• Activity:
Set down the lines of the data exactly, starting at the first and stopping after the line containing "Given: Click the image".

• Source data:
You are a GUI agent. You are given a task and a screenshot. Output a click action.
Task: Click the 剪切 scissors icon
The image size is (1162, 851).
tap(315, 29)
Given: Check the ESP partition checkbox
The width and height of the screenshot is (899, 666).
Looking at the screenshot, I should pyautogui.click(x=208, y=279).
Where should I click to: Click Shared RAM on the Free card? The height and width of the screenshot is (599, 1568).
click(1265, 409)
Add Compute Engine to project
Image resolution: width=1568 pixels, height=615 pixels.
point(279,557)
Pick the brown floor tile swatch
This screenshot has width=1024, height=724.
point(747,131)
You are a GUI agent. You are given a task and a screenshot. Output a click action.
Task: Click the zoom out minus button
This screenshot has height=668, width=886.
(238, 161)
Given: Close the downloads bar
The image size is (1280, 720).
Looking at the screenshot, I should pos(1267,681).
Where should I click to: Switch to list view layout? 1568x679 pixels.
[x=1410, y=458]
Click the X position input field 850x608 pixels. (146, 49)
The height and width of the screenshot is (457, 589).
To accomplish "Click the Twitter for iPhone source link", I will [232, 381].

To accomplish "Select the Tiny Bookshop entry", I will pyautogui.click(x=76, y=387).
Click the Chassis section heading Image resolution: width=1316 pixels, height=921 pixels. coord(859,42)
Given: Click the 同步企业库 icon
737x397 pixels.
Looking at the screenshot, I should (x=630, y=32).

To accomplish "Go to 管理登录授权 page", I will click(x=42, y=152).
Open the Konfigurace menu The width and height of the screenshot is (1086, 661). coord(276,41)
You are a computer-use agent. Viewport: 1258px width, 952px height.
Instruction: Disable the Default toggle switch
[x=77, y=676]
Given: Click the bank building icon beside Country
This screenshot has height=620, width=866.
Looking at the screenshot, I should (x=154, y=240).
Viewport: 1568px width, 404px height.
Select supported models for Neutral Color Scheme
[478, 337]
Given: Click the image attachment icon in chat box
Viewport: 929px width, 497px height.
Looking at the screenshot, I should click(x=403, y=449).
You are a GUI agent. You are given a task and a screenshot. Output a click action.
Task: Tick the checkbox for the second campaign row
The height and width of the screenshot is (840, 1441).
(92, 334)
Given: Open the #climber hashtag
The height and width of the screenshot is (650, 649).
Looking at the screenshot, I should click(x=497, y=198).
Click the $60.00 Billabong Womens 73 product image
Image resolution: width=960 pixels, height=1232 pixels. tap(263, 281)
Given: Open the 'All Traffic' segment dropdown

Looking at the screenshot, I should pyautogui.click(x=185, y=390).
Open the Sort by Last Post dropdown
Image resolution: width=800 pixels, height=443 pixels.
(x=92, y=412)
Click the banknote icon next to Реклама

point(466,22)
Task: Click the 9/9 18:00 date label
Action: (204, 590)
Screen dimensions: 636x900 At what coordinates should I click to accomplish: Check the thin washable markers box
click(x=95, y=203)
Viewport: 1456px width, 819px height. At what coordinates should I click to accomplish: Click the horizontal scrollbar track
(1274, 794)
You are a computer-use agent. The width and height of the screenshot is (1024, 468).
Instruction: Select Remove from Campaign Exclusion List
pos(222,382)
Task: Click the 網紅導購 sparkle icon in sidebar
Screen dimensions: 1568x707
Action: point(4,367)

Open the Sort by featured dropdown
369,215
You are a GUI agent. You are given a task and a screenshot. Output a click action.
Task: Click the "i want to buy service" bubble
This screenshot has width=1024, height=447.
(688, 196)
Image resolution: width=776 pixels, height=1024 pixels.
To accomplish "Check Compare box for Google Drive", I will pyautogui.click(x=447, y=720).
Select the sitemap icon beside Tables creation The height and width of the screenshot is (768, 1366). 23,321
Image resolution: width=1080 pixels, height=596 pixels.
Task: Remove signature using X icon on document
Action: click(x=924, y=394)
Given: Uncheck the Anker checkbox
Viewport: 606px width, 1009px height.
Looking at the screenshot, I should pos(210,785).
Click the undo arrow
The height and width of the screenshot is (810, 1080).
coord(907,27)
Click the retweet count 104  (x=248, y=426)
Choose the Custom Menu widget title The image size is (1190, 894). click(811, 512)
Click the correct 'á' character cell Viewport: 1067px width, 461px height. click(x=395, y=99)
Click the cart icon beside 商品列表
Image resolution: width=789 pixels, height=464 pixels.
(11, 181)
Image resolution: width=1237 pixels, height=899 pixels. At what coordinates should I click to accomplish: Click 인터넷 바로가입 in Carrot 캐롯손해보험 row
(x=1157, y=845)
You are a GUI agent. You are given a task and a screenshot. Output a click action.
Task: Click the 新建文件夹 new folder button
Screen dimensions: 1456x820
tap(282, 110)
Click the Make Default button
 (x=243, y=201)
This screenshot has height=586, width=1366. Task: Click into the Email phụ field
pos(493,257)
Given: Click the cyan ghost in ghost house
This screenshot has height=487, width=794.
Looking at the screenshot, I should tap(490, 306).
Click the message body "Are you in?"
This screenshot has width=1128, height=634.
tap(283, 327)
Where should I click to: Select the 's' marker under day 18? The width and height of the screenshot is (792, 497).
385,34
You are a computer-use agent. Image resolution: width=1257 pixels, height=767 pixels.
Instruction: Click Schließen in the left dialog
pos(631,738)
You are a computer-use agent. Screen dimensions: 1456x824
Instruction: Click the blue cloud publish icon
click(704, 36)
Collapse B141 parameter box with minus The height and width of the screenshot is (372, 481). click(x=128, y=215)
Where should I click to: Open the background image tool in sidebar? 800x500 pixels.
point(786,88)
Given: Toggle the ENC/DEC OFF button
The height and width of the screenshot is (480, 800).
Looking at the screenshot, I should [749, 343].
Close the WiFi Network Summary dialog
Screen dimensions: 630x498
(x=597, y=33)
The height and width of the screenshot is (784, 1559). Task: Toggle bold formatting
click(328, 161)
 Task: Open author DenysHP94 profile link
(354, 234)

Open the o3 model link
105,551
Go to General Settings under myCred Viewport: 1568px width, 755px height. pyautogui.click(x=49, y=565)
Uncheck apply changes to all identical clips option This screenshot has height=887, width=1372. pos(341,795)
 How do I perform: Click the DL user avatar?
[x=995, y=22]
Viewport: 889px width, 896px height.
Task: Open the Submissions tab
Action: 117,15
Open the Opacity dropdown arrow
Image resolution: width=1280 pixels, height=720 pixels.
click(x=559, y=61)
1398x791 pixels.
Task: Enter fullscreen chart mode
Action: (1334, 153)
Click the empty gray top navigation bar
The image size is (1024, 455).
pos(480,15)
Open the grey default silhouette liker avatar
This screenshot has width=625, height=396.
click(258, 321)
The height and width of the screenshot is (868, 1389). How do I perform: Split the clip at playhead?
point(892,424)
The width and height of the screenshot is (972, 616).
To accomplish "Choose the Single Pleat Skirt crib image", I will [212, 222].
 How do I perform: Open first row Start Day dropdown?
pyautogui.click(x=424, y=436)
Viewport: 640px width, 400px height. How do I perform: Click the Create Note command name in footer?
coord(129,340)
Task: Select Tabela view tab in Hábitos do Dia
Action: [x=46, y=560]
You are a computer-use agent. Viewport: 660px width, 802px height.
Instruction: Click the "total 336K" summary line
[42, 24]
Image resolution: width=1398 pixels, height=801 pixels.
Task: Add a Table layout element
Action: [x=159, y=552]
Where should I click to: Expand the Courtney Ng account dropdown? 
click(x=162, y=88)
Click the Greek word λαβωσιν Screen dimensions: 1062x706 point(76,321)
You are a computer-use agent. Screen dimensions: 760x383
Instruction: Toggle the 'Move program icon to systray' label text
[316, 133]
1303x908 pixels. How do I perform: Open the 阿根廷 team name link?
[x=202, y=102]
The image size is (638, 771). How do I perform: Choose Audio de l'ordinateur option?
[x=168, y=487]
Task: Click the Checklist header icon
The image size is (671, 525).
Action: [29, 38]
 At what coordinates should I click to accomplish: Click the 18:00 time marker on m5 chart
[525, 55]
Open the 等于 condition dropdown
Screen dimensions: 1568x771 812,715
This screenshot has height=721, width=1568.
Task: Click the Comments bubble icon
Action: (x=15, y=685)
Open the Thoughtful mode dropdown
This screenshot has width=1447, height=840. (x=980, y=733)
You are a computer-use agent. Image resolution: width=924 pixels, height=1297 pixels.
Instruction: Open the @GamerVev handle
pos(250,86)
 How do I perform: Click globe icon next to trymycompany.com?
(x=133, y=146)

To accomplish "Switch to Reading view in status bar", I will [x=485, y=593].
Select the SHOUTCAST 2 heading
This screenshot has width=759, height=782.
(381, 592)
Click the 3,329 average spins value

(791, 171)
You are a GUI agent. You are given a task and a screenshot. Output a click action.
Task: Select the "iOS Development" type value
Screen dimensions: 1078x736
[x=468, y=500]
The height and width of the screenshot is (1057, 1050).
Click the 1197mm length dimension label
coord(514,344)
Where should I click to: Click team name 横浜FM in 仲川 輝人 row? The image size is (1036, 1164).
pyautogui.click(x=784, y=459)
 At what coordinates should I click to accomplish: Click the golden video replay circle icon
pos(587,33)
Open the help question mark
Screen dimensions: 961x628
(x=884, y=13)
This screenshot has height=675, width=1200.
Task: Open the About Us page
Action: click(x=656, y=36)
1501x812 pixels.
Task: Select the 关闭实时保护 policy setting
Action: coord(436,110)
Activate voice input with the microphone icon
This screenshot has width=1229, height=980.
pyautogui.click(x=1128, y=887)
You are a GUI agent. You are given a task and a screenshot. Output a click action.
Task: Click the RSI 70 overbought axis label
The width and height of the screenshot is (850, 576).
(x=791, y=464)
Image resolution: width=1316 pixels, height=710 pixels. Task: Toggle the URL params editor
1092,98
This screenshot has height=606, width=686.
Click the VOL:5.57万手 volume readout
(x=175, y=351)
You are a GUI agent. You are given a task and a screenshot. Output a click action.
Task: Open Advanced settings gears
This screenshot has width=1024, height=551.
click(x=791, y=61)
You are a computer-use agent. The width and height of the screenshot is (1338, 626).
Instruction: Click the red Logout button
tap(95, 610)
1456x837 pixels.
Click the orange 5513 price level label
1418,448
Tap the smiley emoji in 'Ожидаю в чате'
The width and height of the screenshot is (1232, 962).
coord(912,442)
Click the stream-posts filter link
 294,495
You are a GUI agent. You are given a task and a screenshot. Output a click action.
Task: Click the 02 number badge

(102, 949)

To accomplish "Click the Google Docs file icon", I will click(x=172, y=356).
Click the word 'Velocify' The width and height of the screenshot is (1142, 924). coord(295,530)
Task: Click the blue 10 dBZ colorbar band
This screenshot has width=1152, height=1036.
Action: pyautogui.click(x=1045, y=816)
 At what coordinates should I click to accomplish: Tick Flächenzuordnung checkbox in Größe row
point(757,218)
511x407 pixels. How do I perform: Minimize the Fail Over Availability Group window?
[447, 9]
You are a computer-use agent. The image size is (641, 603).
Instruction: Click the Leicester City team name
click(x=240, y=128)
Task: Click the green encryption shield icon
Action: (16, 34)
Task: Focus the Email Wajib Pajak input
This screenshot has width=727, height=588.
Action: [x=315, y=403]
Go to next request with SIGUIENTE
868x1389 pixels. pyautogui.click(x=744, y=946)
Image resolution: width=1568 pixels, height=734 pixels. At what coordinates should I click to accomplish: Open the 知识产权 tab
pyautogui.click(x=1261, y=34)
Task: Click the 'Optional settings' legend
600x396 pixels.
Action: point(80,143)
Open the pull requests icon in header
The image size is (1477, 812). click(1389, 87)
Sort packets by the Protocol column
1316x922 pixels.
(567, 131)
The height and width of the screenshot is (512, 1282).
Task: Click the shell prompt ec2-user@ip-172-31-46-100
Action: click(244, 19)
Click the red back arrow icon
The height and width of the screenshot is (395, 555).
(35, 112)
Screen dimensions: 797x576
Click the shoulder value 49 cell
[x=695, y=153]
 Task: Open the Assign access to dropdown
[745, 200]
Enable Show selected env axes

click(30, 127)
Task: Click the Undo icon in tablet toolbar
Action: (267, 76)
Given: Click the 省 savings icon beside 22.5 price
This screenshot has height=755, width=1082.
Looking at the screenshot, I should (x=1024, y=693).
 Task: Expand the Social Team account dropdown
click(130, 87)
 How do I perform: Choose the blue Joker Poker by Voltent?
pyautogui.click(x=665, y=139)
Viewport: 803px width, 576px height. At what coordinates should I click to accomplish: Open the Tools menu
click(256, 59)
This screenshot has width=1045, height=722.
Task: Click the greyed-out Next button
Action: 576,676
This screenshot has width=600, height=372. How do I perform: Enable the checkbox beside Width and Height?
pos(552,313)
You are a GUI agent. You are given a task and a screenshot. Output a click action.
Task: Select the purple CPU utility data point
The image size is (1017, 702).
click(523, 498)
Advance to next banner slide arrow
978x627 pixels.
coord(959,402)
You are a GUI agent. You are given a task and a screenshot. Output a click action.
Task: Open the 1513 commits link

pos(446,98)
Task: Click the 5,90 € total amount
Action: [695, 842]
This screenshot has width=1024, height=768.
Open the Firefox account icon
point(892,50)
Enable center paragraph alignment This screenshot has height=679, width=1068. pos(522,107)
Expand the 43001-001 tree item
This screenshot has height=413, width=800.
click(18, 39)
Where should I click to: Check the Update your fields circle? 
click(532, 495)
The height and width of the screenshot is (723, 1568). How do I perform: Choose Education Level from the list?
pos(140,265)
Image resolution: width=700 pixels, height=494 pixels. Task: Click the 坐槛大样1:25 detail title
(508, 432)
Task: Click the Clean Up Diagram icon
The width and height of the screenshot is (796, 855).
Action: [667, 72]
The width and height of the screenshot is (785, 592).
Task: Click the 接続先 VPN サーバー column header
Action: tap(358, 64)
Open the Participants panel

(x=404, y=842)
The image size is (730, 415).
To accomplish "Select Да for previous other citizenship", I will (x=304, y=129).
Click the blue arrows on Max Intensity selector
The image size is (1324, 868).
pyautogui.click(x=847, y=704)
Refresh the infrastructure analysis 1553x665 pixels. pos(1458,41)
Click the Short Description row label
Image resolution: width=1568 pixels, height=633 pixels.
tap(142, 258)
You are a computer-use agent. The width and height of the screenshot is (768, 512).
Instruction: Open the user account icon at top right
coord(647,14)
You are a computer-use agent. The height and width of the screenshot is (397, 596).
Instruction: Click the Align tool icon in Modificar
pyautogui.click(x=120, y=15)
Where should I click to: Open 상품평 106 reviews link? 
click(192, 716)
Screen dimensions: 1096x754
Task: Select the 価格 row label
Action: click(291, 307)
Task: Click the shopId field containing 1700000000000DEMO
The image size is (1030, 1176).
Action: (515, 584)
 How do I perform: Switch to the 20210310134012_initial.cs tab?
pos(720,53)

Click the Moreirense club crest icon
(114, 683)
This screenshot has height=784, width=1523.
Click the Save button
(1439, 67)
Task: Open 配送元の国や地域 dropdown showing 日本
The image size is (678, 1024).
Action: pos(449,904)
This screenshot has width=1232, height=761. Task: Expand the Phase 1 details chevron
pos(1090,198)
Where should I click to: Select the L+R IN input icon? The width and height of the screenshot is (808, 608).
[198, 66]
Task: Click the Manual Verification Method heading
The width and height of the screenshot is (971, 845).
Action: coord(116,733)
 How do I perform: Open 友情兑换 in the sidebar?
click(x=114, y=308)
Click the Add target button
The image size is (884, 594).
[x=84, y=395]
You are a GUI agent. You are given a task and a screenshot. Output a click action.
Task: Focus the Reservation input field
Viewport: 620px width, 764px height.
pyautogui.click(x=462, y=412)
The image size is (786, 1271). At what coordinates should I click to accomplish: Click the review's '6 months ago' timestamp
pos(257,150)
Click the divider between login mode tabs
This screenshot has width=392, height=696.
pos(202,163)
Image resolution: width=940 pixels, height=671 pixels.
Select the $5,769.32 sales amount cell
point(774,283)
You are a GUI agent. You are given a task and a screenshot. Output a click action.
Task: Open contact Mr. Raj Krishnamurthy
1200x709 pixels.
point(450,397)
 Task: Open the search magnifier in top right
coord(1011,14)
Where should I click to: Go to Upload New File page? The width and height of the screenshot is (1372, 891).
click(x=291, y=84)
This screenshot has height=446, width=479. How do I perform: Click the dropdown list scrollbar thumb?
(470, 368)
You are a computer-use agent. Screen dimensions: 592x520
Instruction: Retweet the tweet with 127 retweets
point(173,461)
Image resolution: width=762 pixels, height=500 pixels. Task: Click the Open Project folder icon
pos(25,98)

• Solution:
You are a GUI agent. You are given a task and a screenshot. Output a click action.
Task: Click the 剪切 scissors icon
The image size is (1162, 851).
tap(315, 29)
Given: Check the ESP partition checkbox
The width and height of the screenshot is (899, 666).
Looking at the screenshot, I should pyautogui.click(x=208, y=279).
Where should I click to: Click Shared RAM on the Free card? The height and width of the screenshot is (599, 1568).
click(1265, 409)
Add Compute Engine to project
Image resolution: width=1568 pixels, height=615 pixels.
point(279,557)
Pick the brown floor tile swatch
This screenshot has width=1024, height=724.
point(747,131)
You are a GUI agent. You are given a task and a screenshot. Output a click action.
Task: Click the zoom out minus button
This screenshot has height=668, width=886.
(238, 161)
Given: Close the downloads bar
The image size is (1280, 720).
Looking at the screenshot, I should pos(1267,681).
Where should I click to: Switch to list view layout? 1568x679 pixels.
[x=1410, y=458]
Click the X position input field 850x608 pixels. (146, 49)
The height and width of the screenshot is (457, 589).
To accomplish "Click the Twitter for iPhone source link", I will [232, 381].

To accomplish "Select the Tiny Bookshop entry", I will pyautogui.click(x=76, y=387).
Click the Chassis section heading Image resolution: width=1316 pixels, height=921 pixels. coord(859,42)
Given: Click the 同步企业库 icon
737x397 pixels.
Looking at the screenshot, I should (x=630, y=32).

To accomplish "Go to 管理登录授权 page", I will click(x=42, y=152).
Open the Konfigurace menu The width and height of the screenshot is (1086, 661). coord(276,41)
You are a computer-use agent. Viewport: 1258px width, 952px height.
Instruction: Disable the Default toggle switch
[x=77, y=676]
Given: Click the bank building icon beside Country
This screenshot has height=620, width=866.
Looking at the screenshot, I should (x=154, y=240).
Viewport: 1568px width, 404px height.
Select supported models for Neutral Color Scheme
[478, 337]
Given: Click the image attachment icon in chat box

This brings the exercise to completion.